A routine occupational health follow-up appointment is not required at this time. However, if there are new medical issues, please refer your Employee again for an updated occupational health opinion.

Yours sincerely,

Dr XYZ, Occupational Health Physician

4.  Construction Site Operative with unstable diabetes

Dear Manager,

Thank you for referring Mr FF, a 34-year-old construction site operative employed full-time for 6 years. His role involves operating plant machinery, working at height, and general groundworks. He was referred for advice on fitness for work following hypoglycaemia at work. I reviewed him by telephone on 2 November 2024. We discussed your referral, his health, and this advice. I obtained his consent to send you this report after he reviewed a copy in accordance with medical consent guidelines.

Current situation

Mr FF has had diabetes for 12 years, managed with insulin injections 3 times daily. He reports three episodes of severe hypoglycaemia in the last 3 months, requiring assistance from colleagues or family. On two occasions, he did not recognise warning symptoms. This is concerning, as severe hypoglycaemia is a medical emergency due to the risk of sudden incapacitation, seizures, and other complications.

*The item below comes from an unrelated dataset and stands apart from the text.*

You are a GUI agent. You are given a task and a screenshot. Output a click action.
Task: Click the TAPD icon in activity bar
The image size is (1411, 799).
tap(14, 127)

Given his poor diabetic control, I advised him to see his GP with a copy of this report. His doctor will likely review treatment and offer monitoring (and specialist referral if required). Treatment options may include insulin dose adjustment, continuous glucose monitoring with alarms, education programmes, and hypoglycaemia awareness training.

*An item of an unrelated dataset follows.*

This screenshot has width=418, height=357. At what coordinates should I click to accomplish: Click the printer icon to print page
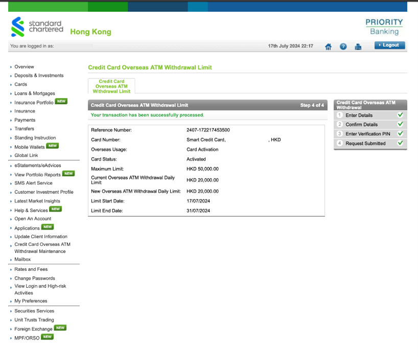(x=358, y=46)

I also advised him to stop driving and report these episodes to DVLA (https://www.gov.uk/hypoglycaemia-and-driving) and review Diabetes UK information:

https://www.diabetes.org.uk/about-diabetes/looking-after-diabetes

https://www.diabetes.org.uk/about-diabetes/looking-after-diabetes/complications/hypos

Fitness for work

Mr FF is not fit for his full scope of work but may be fit for restricted, non-safety-critical duties.

If adjustments are available, I advise a formal risk assessment to identify and exclude all safety-critical activities, which usually include:

  • Operating plant machinery (telehandlers, excavators, dumpers, forklift trucks)
  • Working alone or at heights (scaffolding, mobile elevated work platforms), in confined spaces, or where emergency support could be difficult
  • Working near moving vehicles, powered machinery, or exposed electrical installations
  • Until his diabetes is stabilised and hypoglycaemia awareness restored, continuing these duties would pose an unacceptable risk to his safety and that of colleagues.
  • He requires a diabetes workplace risk assessment, including break times, access to food and glucose supplies, and emergency procedures. A buddy system or increased supervision should be considered until blood sugar stabilises.
  • Your first aid team should be aware and able to provide first aid (recovery position, oral glucose gel), and call an ambulance in severe hypoglycaemia.

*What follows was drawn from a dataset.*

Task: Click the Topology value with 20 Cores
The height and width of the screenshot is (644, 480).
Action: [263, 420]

If new symptoms develop (infection, vomiting, nausea), he should promptly contact his GP or attend A&E.

Prognosis

With specialist input, treatment adjustment, and structured education, many individuals can achieve good diabetes control, but this may take several months.

Equality Act 2010

Type 1 diabetes is a long-term condition that can have a substantial adverse effect on normal day-to-day activities. The disability provisions of the Equality Act 2010 almost certainly apply. However, the applicability of disability legislation is ultimately determined by employment tribunals or civil courts on legal rather than medical grounds.

Follow-up

I recommend a follow-up occupational health review in 3 months to reassess fitness for safety-critical work. At that review, I will request information from his GP regarding current treatment and follow-up plan, blood sugar stability, absence of complications (e.g., vision issues), and confirmation that hypoglycaemia awareness has been restored.

If these criteria are met, he may be considered for a staged return to safety-critical duties.